Then something lifts me up and out of bed and says “Get up, get out, create.” or as I said a long time ago, “Show up. Look up. Translate.”
When I codified my plan to do something daily that made me feel better – created guidelines for my personal creative practice – since I stuck with what I codified my life experienced has changed radically for the better.
Today I realized how my seeing has become so much more alert since I started my daily morning haiku practice. I think even more so since I chose to write sunrise haiku.
This slight change in schedule – on purpose – has allowed me into each day as it begins. It feels like an initiation into a society who are all in on a secret the people who are asleep all around us don’t have a chance to get.
Seriously: today I sat at a table at Lake Ming and had my phone in its tripod and the rays of sunrise made visible through the camera reached to me as I watched and wrote, as if it was saying thank you.
People get caught up – I get caught up – in anger and frustration and a sense of incredulity when I witness even the slightest taste of the horrors swirling around us as of late.
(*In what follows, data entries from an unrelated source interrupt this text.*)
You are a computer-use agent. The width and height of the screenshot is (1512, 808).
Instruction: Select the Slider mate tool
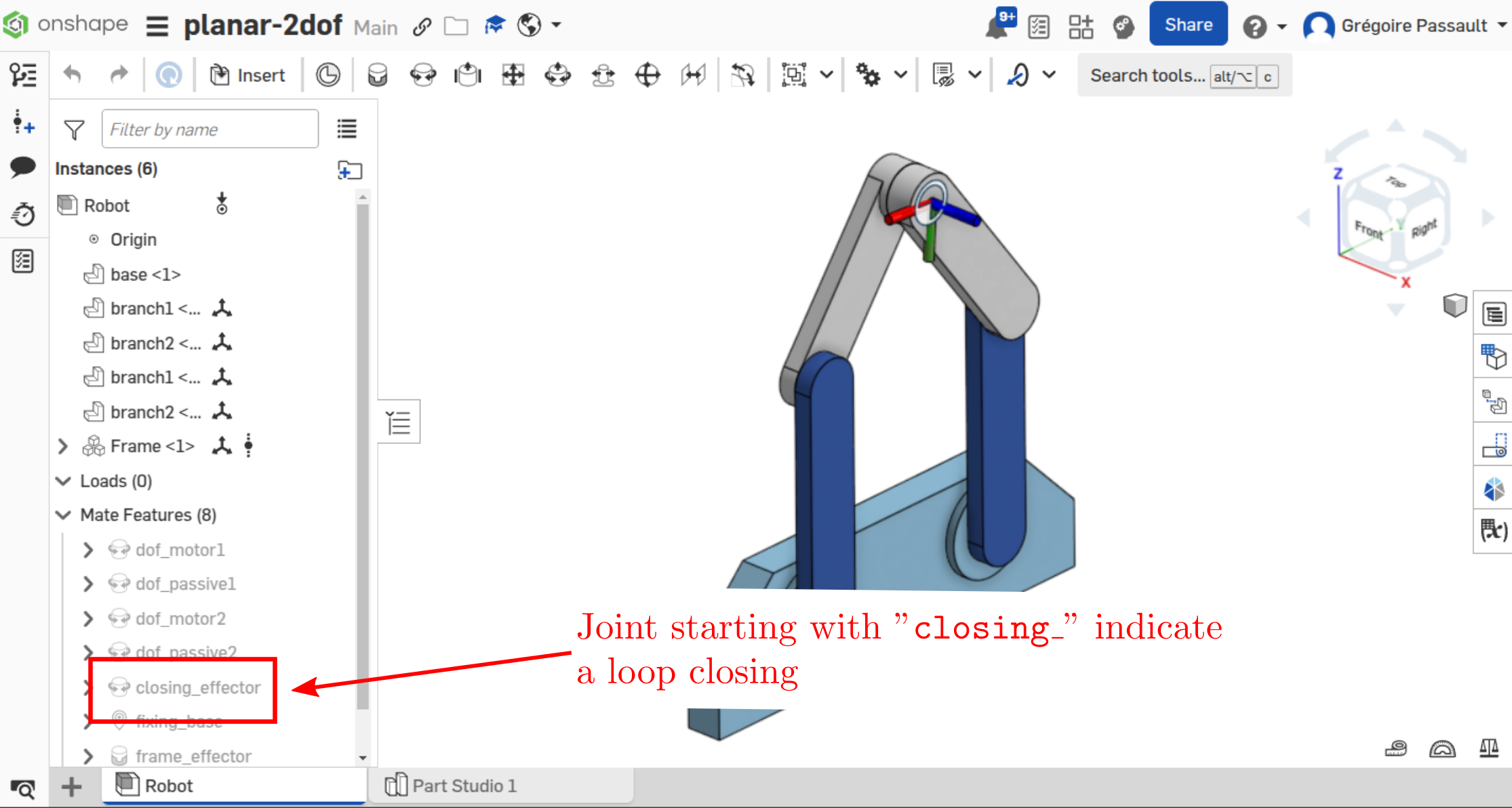click(x=468, y=75)
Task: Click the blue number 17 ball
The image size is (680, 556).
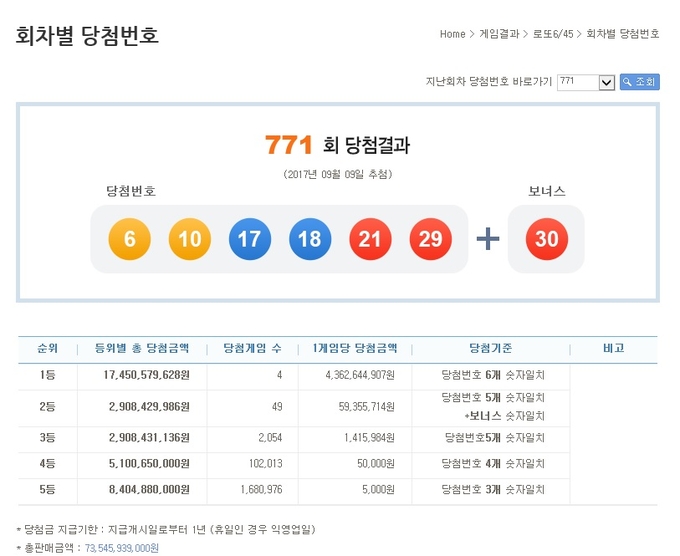Action: pos(249,239)
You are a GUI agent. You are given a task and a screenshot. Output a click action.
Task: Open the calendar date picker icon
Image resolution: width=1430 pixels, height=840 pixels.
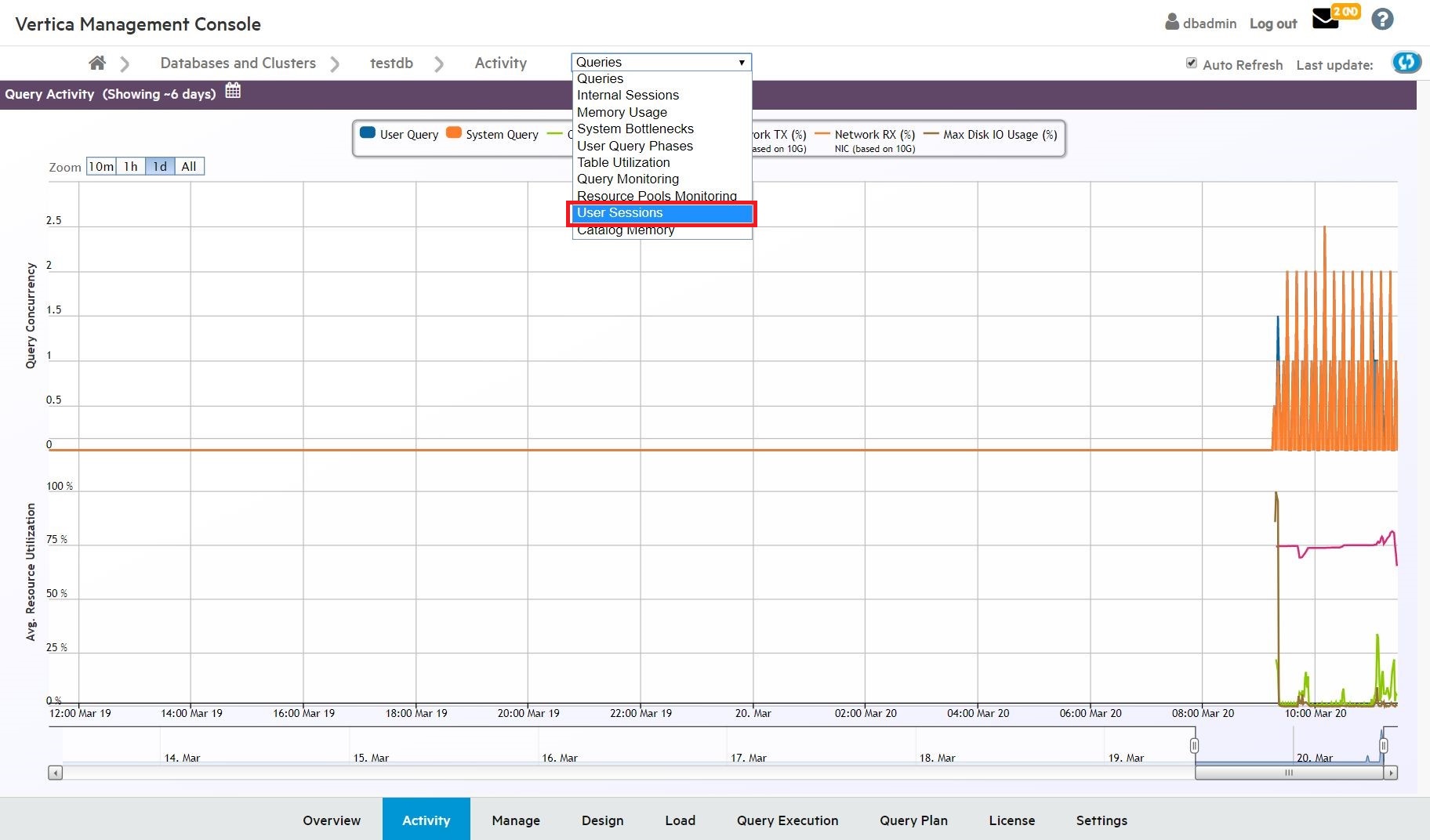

The sunrise reaching out to me – in gratitude – and my “new seeing” is a feeling of communion I haven’t felt since holding my newborns or when I was a little girl in the back seat of our turquoise country squire watching in awe as I believed the stars were actually following me, specifically. That’s what it felt like on that magical evening so long ago.
This simple act of writing haiku every day has helped me to reconnect with everyday miracles and wonder. It wasn’t an instant awareness with the first few haiku, but now – a day doesn’t go by without a surprise.
Julie JordanScott, the Creative Life Midwife, is a writer, a poet performer, a Creativity Coach, A Social Media Whiz and a Mother of three. One of her greatest joys include loving people into their greatness they just aren’t quite able to realize yet.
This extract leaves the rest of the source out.